Vor dem Beginn des Angriffs am 3. August 2014 lebten rund eine halbe Million Jesiden im Irak. Die große Mehrheit siedelte in der nördlichen Region Sindschar unweit ihres heiligen Berges, der den gleichen Namen trägt.
Die größte jesidische Auslandsgemeinde lebt mit über 150.000 Menschen in Deutschland.
Was geschah im August 2014?
In den frühen Morgenstunden des 3. August 2014 überfielen tausende IS-Dschihadisten das Hauptsiedlungsgebiet der Jesiden um das Sindschar-Gebirge. Wenige Wochen zuvor hatte der IS die irakische Metropole Mosul erobert und moderne Waffen erbeutet. Die Milizen der kurdischen Selbstverwaltung im Nordirak räumten angesichts des IS-Vorstoßes ihre Positionen und ließen die Jesiden ohne Schutz zurück.
Der Vernichtungsfeldzug war systematisch und geplant: Jesidische Männer und Jungen über 12 Jahre wurden zusammengetrieben und von den Frauen und Kleinkindern getrennt. Geschätzte 10.000 Menschen wurden ermordet und in Massengräbern verscharrt. In der Region Sindschar sind mehr als 70 jesidische Massengräber entdeckt worden.
Bis zu 7000 Frauen und Kinder wurden verschleppt. Die meisten von ihnen konvertierten unter Todesandrohung zum Islam. Das schützte sie aber nicht davor, auf Sklavenmärkten in Mosul, Rakka oder auch online verkauft zu werden. Der IS erstellte dazu eigens ein Gutachten, das die Versklavung von jesidischen Frauen und Kindern als Kriegsbeute religiös rechtfertigte.
Etwa 50.000 Jesiden suchten Anfang August 2014 Schutz auf ihrem heiligen Berg Sindschar. Dort wurden sie vom IS eingekesselt und belagert - bei sengender Hitze und ohne Zugang zu Wasser. Ihr dramatischer Überlebenskampf bewegte den damaligen US-Präsidenten Barack Obama dazu, aus der Luft Hilfsgüter abzuwerfen. Außerdem ordnete er Luftschläge gegen IS-Stellungen im Nordirak an. Es war der Beginn der internationalen Koalition gegen den IS.

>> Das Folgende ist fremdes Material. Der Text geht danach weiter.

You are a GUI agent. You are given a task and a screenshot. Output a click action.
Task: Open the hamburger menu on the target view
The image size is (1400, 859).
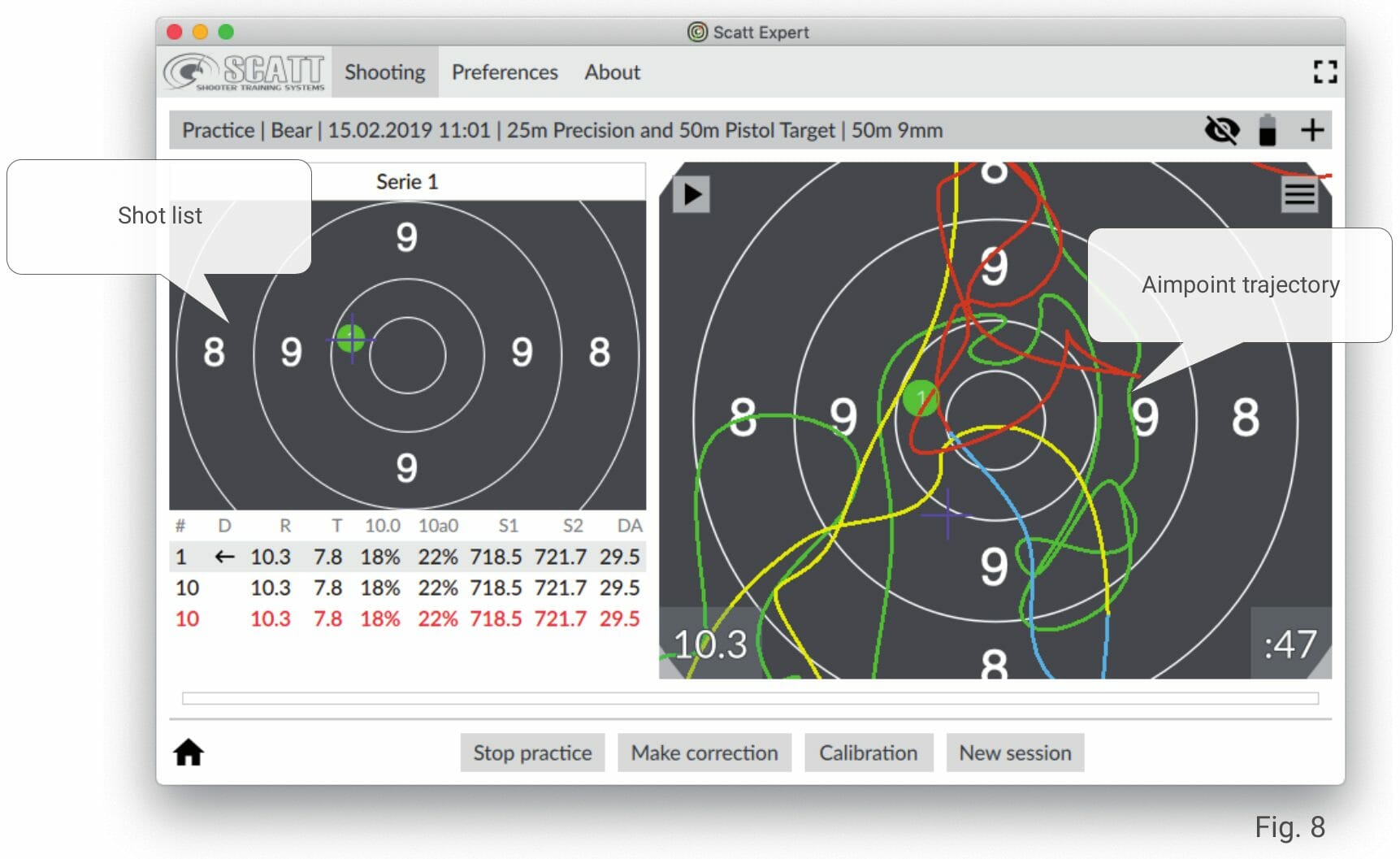pos(1299,194)
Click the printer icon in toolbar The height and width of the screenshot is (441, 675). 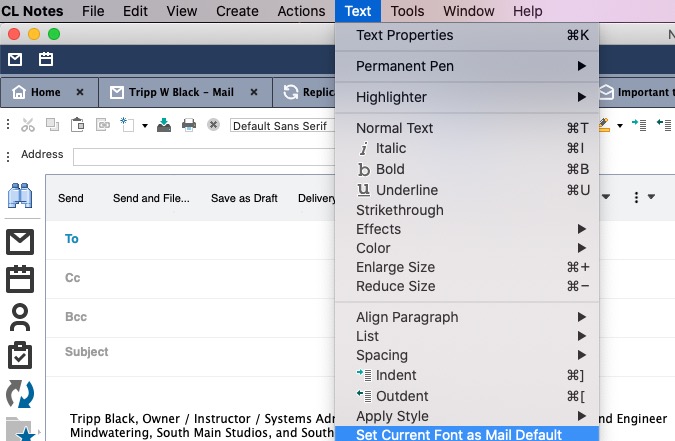188,125
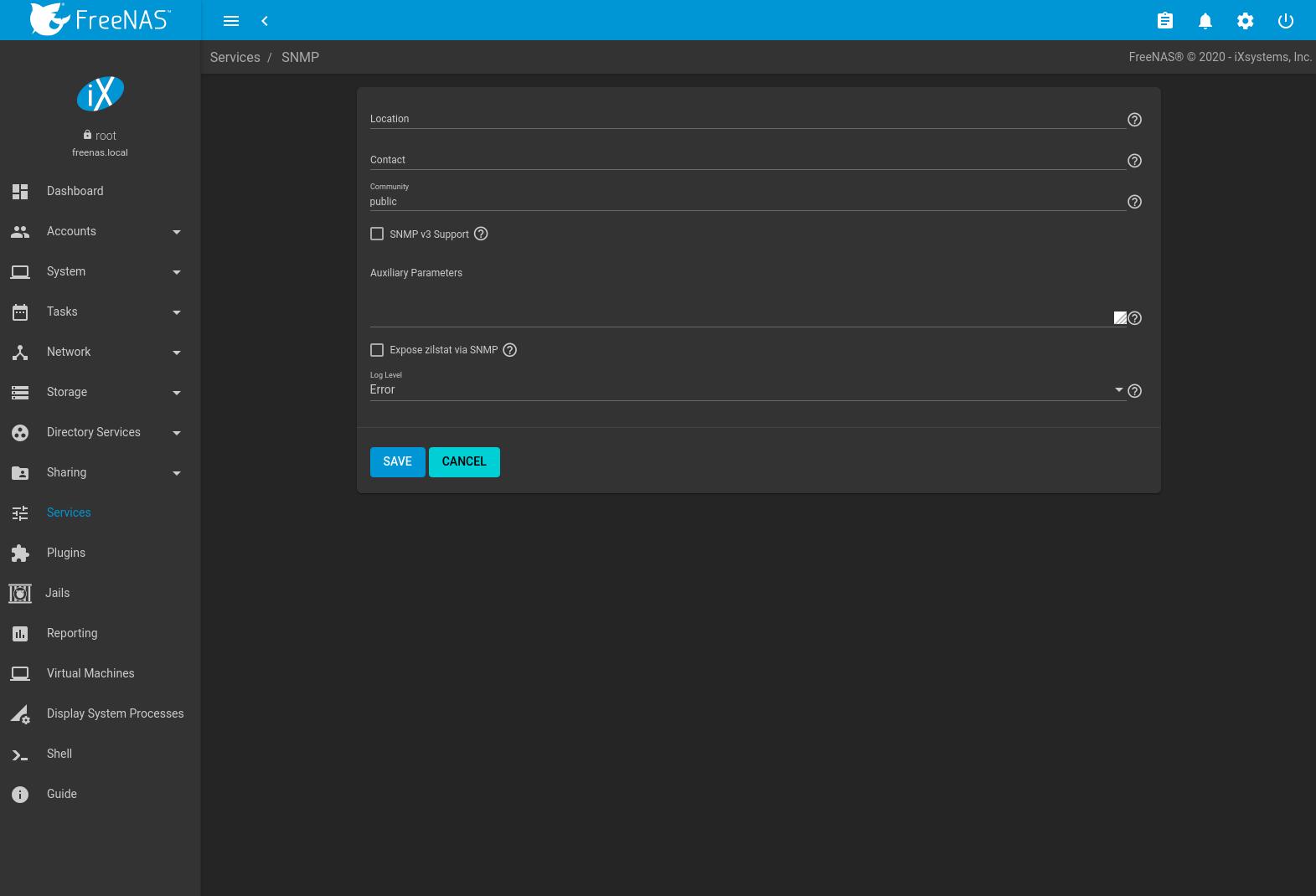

Kurdische YPG-Milizen aus Syrien kämpften den Eingeschlossenen auf dem Berg schließlich mit US-Luftunterstützung einen Fluchtkorridor frei.

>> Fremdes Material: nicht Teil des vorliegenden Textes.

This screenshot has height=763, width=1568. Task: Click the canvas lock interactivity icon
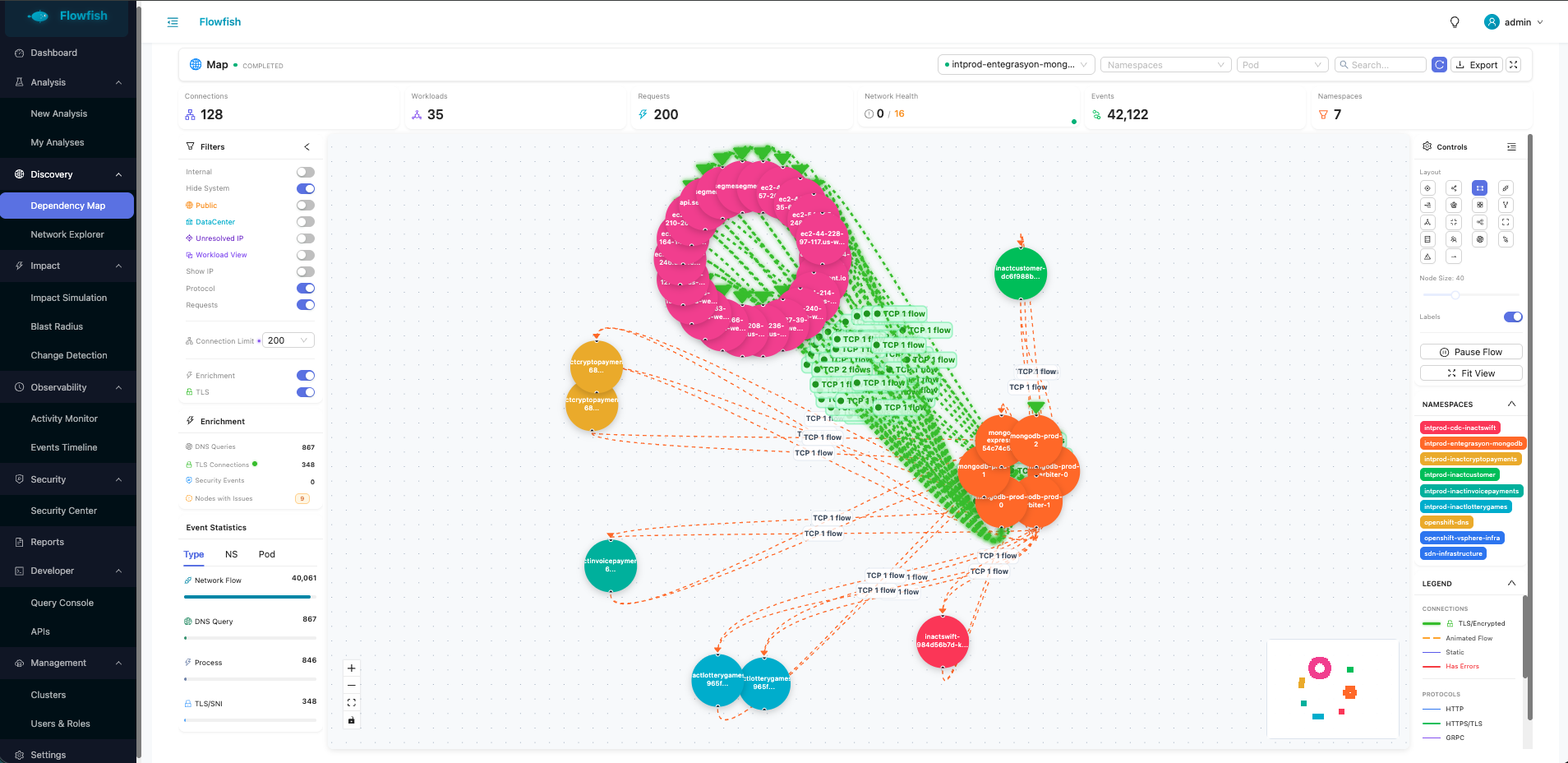pyautogui.click(x=352, y=720)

Wo sind die Jesiden heute?
Die Jesiden sind ein Volk ohne Heimat. Etwa 300.000 leben in den großen Flüchtlingslagern im Nordirak rund um die Stadt Dohuk. Der IS ist zwar militärisch besiegt, doch die Sicherheitslage in der Region Sindschar ist labil.
Offiziell ist die irakische Zentralregierung für die Sicherheit zuständig. Tatsächlich teilen sich die irakischen Sicherheitskräfte die Kontrolle mit schiitischen Hashd-al Shabi und kurdischen Milizen.
Für die Zentralregierung in Bagdad hat die jesidische Minderheit keine Priorität. Der Wiederaufbau im Sindschar hat kaum begonnen. Minen und nicht explodierte Munition bedrohen die Zivilbevölkerung.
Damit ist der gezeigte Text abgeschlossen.